Como meu desejo era de conversar com negras de distintas gerações, o tom da cor de seu cabelo me sinalizou uma idade entre os 50 anos. Reencontrei Bárbara quando a Marcha havia se dissipado entre o palco e a

Feira Afroempreendedora10, ela estava em pé, parada, um pouco distante das

outras pessoas e concentrada olhando para o palco, me aproximei e me apresentei em seguida, perguntando se ela não se importava de conversar comigo, logo se mostrou disposta e disse: “vamos lá para trás sentar um pouco”. Meu levou para uma outra tenda que estava posta em direção ao palco, mas bem distante. Chegando na lateral da tenda, haviam algumas mulheres sentadas e duas cadeiras de praia vazia, ela as pegou e me levou um pouco mais para trás da tenda, me mandou sentar na cadeira que estava em melhor estado de conservação e se colocou disponível para responder o que fosse necessário.

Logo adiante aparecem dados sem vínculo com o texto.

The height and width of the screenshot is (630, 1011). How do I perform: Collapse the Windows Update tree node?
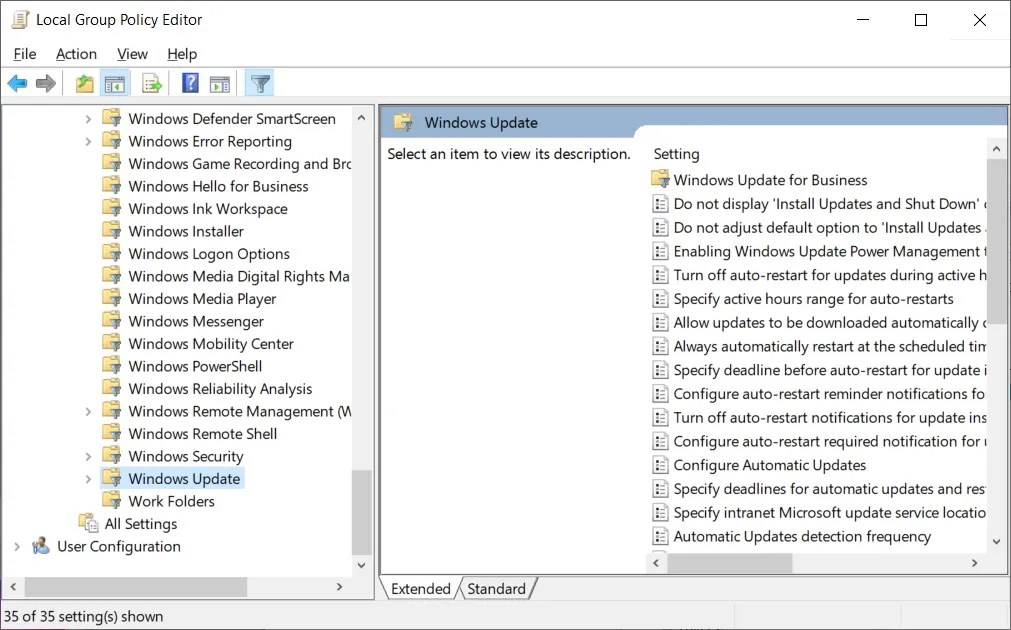90,478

Bárbara tinha seus 57 anos, havia participado nos anos 90 do Movimento Negro do Morro da Conceição, é a mãe de uma das organizadoras da Marcha, foi a partir dela que cheguei em Débora que será apresentada em seguida.

Consciente da importância do significado em enaltecer o cabelo crespo, sua fala tinha como base a aceitação de negras e negros com os seus traços físicos. Apesar do envolvimento com o Movimento Negro, sua adolescência também foi marcada pelo uso de alisantes nos cabelos, especificamente dos 14 aos 18 anos. Sofria constante pressão da mãe para que os cabelos fossem alisados, e lutava para fazer com que suas primas começasse a participar da Marca do Orgulho Crespo, a fim de fazê-las desenvolver outra consciência sobre elas próprias e abandonassem os alisamentos.

2.2.4. Débora

Encontrei Débora em um momento enérgico, pois era uma das organizadoras da II Marcha do Orgulho Crespo, então sua atenção era exigida em vários lugares, inclusive por e para mim. Ela era uma das negras de camiseta amarela do evento que puxava a Marcha e a conheci através de sua mãe, Bárbara, que quando informei que tinha interesse em conversar com uma das organizadoras, fez questão de chamá-la na mesma hora.

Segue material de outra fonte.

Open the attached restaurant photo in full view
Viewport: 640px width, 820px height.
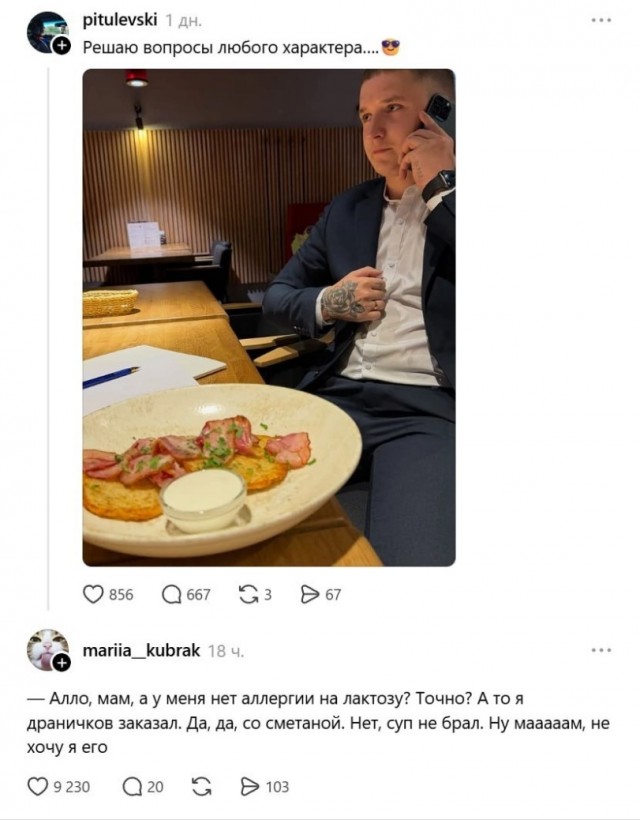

10 A Feira Afroempreendedora Gaucha é projetada para o respeitar a cultura afro brasileira, reunindo conhecimento e negócios

em um só lugar. tem como objetivo potencializar o afroempreendedorismo e promover o desenvolvimento de uma rede de afroempreendedores no conceito de encadeamento produtivo.

Débora tinha 31 anos, uma filha de 3 anos, formação em Técnico em Enfermagem e nos cabelos 4C11 (formato informado por ela) usava tranças

enroladas em dois coques, um em cada lado da cabeça, também deixando algumas mechas soltas à frente dos coques. Seu envolvimento com a Marcha iniciou quando acompanhou as notícias da primeira Marcha do Orgulho Crespo no país, realizada em São Paulo, então ela entrou em contato com a organização e em 2015, realizou a I Marcha do Orgulho Crespo em Porto Alegre.

Participante de grupos online sobre transição capilar, teve seu primeiro contato com alisantes aos 9 anos e seguiu usando até os 27 anos, o motivo para o abandono do produto foi a gestação da filha. Nossa conversa foi relativamente curta, fomos interrompidas várias vezes por conhecidos de Débora e também por familiares, mas seus relatos (feitos a partir de questionamentos feitos por mim) foram a respeito da discriminação que tanto negras quanto negros sofriam devido ao uso de alguns penteados, e também sobre como se “tornou” negra nos últimos anos.